The Standard Deviation or Variance of the data is shown as the grey shaded region around the mean throughout the data range. So far, all the plots have been drawn in the Time Domain.

The frequency-domain components will also be required for extracting features. Notably, combining all the vGRF data from all 76 text files formed a large matrix of (6000 x 76) where 6000 is data points per subject, and 76 denotes the subjects themselves. After segmentation (and normalization), the matrix reduced into (1024 x 76).

There was a huge number of null datapoints beforehand (due to the brief inactive time before and after the subject walked) along with a large amount of redundant data, which has been expurgated during segmentation and the whole dataset was normalized along the time axis (x-axis) from 0 to 1024 as shown in previous figures. This size reduction only left the dataset with necessary features for aiding feature extraction and shrugged off unnecessary data points. Now, to create the feature matrix, we needed two matrices namely “Signal” and “Fs” based on the following function,

               function feature_matrix = featureExtraction(signal, fs)

The signal is the (1024 x 76) segmented matrix. As for the ‘fs,’ it is the segmentation frequency, which varies for each subject. It was seen previously from (Time vGRF Time Plot – All Groups), that signals for each subject have different duration in the time domain since people walk in various paces. Segmenting all of them to fall under a fixed time duration changes their walking frequency, which is a feature too important to ignore, at least in an ML-based approach.

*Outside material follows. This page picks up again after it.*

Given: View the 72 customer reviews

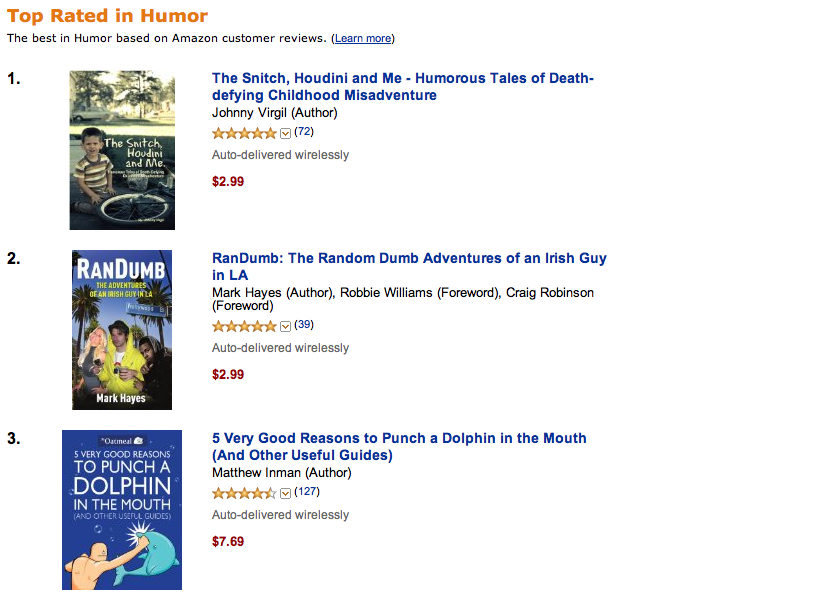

A (76×1) array was created based on the segmentation frequency of the subjects, which was input into the “Feature_matrix” function to create a Feature Matrix of size (76×33).

The Power Spectrum Density (PSD) plot and Mean-SD plot for the PSD for all subjects per class were plotted using the data from segmentation frequency, which were similar to the vGRF Plots shown in the following figure:

Note: the figure above shows the plots of Power Spectrum Density (PSD) per class (left) and Mean-SD PSD plot per class (right) (Control – Green; Diabetic – Blue; Ulcer – Red)

 

PSD was an important feature to be used in feature extraction and classification since the PSD along the frequency spectrum varies significantly with the subject classes. The DC values of the PSD has been cleverly ignored in the code since it just represented the ‘0’ readings from the vGRF. In the PSD curve, the Power Density in the 2nd bump, between 2-5 Hz of the plots shown in figure above, are the most important features to keep track of since it represented the walking frequency of the subject.